▸ **Aim**: Output the items word for word, starting at the line containing "The width and height of the screenshot is (862, 916)." and going through the last of them, with both of those lines included.
════
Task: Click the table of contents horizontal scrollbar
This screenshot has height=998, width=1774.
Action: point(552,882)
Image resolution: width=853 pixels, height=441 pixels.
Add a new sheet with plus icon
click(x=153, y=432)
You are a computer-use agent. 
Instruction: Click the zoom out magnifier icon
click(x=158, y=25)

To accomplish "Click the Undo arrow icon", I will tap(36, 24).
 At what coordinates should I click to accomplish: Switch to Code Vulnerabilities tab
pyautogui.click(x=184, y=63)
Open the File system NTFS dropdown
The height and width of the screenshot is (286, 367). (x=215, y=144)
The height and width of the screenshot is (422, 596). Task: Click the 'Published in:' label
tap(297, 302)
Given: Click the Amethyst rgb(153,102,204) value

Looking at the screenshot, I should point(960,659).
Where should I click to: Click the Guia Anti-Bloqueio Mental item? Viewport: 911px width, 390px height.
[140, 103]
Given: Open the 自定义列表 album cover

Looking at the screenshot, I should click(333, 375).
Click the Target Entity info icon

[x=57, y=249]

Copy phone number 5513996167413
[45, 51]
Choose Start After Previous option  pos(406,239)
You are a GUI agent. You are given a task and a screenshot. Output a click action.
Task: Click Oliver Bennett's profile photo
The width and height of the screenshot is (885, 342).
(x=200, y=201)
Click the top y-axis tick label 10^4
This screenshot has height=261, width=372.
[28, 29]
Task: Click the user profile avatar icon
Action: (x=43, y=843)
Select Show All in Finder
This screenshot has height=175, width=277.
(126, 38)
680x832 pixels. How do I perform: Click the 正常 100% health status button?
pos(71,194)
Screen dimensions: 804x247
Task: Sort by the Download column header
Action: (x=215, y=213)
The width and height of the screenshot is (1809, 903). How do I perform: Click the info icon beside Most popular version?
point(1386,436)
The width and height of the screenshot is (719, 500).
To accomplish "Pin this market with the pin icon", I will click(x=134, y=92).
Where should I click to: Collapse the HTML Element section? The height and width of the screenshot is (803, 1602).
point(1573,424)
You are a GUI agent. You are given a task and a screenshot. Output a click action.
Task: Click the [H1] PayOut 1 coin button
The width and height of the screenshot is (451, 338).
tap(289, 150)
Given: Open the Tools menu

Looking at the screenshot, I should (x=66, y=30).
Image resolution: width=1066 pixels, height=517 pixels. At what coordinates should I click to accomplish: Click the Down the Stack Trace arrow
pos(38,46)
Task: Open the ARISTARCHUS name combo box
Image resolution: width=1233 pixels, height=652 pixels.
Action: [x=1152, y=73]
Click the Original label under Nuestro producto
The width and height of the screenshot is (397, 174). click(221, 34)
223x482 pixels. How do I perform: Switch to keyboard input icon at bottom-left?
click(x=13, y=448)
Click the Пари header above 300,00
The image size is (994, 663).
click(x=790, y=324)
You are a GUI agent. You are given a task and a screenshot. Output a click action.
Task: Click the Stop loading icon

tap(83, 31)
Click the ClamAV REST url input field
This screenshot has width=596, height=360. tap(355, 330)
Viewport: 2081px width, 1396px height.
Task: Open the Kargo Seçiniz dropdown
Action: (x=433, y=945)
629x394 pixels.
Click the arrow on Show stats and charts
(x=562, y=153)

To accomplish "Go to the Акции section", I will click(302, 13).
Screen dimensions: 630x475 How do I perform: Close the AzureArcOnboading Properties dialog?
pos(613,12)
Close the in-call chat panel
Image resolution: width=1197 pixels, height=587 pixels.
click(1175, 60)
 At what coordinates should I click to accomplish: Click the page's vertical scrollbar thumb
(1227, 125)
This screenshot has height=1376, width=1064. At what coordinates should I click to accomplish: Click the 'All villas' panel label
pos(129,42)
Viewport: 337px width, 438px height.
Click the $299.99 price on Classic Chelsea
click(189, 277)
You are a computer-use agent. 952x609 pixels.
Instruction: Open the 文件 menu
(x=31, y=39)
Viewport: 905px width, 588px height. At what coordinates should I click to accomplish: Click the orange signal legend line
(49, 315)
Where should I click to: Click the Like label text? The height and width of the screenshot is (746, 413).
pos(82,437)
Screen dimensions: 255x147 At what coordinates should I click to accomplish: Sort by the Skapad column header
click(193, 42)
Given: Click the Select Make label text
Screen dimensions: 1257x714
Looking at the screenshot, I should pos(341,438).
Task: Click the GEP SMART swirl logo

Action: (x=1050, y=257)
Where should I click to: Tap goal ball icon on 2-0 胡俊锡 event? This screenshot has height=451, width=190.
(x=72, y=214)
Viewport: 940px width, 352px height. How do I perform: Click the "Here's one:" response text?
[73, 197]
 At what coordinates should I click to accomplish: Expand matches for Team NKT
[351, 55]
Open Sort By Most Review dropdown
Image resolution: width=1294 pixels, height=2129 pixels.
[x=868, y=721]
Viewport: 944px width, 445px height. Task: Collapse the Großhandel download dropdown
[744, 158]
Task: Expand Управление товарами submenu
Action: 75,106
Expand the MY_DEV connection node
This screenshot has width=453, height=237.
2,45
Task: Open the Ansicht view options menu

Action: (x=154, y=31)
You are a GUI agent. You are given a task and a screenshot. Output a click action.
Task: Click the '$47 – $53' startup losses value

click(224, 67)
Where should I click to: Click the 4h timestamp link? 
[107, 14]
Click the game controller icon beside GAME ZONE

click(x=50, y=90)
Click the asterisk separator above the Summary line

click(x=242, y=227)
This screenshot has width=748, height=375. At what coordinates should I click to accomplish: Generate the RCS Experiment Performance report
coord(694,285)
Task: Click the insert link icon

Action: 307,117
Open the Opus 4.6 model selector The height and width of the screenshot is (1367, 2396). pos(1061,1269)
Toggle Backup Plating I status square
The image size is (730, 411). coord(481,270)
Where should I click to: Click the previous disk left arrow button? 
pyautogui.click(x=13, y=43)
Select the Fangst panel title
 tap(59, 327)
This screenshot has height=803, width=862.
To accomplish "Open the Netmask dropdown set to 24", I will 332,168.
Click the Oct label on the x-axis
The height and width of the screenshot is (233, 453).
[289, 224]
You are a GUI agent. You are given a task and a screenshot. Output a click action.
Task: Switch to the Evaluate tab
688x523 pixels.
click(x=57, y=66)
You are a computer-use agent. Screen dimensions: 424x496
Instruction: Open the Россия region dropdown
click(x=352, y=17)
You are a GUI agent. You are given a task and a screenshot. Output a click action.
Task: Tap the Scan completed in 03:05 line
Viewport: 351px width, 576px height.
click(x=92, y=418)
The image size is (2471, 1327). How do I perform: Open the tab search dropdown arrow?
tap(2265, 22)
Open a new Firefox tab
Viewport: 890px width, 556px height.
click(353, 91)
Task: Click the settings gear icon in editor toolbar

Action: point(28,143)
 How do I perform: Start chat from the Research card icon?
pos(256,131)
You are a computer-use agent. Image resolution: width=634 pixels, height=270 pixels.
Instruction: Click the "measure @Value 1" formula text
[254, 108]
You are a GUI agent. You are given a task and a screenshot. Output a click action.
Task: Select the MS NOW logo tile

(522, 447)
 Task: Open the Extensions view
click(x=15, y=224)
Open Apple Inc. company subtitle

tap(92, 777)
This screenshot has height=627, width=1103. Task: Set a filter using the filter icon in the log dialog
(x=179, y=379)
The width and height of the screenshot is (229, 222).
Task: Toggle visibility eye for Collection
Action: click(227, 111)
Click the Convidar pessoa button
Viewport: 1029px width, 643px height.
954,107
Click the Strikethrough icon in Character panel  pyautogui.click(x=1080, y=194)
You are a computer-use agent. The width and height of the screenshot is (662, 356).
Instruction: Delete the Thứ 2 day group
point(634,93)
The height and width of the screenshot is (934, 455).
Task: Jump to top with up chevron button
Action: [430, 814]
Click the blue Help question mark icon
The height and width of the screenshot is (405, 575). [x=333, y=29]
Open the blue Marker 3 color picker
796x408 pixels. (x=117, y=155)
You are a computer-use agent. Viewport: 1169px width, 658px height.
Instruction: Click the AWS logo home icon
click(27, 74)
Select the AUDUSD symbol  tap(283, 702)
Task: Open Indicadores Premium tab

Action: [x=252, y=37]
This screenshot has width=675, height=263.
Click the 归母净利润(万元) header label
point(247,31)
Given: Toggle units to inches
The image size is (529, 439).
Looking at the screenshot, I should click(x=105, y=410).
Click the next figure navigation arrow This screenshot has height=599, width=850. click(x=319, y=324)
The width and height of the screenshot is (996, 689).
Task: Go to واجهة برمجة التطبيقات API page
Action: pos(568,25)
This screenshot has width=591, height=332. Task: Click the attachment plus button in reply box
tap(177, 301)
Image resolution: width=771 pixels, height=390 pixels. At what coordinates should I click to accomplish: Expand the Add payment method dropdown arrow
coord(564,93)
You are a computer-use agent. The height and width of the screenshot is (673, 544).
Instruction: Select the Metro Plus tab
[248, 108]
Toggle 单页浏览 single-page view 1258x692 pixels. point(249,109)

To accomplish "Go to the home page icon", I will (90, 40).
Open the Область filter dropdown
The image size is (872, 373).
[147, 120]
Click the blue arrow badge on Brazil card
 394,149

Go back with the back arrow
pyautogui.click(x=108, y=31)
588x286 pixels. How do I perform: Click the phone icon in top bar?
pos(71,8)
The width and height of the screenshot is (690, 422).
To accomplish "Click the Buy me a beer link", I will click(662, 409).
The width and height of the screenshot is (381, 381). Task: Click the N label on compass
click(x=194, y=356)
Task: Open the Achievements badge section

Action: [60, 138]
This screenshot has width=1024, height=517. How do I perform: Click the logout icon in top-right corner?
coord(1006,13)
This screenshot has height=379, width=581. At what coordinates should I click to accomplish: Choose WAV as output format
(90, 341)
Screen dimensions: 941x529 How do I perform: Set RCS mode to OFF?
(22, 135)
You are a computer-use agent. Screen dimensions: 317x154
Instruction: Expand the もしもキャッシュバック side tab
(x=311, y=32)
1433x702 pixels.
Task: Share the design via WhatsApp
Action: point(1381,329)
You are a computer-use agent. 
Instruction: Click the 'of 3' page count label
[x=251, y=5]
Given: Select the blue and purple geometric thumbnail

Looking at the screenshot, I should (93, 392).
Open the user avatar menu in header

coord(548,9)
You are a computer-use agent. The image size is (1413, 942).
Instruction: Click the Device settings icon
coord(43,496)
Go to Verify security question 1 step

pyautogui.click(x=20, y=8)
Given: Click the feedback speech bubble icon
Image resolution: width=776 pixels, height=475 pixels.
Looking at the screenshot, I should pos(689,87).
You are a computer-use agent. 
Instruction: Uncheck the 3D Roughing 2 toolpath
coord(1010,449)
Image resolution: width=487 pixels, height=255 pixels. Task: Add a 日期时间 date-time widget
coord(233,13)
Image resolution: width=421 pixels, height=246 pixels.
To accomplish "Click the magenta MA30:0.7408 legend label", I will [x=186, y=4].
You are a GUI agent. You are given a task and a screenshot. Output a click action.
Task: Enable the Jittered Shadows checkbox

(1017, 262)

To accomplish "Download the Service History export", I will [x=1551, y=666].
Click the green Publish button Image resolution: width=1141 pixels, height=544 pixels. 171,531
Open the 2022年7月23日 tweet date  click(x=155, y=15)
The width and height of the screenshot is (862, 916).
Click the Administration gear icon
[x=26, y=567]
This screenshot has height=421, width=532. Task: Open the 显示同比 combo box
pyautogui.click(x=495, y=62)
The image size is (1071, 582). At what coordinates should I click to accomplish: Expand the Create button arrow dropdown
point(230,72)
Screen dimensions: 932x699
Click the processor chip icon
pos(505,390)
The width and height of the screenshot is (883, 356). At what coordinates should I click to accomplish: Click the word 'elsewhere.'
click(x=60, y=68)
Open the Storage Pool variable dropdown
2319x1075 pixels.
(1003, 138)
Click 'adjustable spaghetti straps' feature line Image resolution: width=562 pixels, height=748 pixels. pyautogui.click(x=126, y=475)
════
▸ **Exercise solution**:
The width and height of the screenshot is (862, 916).
Click the Administration gear icon
[x=26, y=567]
This screenshot has height=421, width=532. Task: Open the 显示同比 combo box
pyautogui.click(x=495, y=62)
The image size is (1071, 582). At what coordinates should I click to accomplish: Expand the Create button arrow dropdown
point(230,72)
Screen dimensions: 932x699
Click the processor chip icon
pos(505,390)
The width and height of the screenshot is (883, 356). At what coordinates should I click to accomplish: Click the word 'elsewhere.'
click(x=60, y=68)
Open the Storage Pool variable dropdown
2319x1075 pixels.
(1003, 138)
Click 'adjustable spaghetti straps' feature line Image resolution: width=562 pixels, height=748 pixels. pyautogui.click(x=126, y=475)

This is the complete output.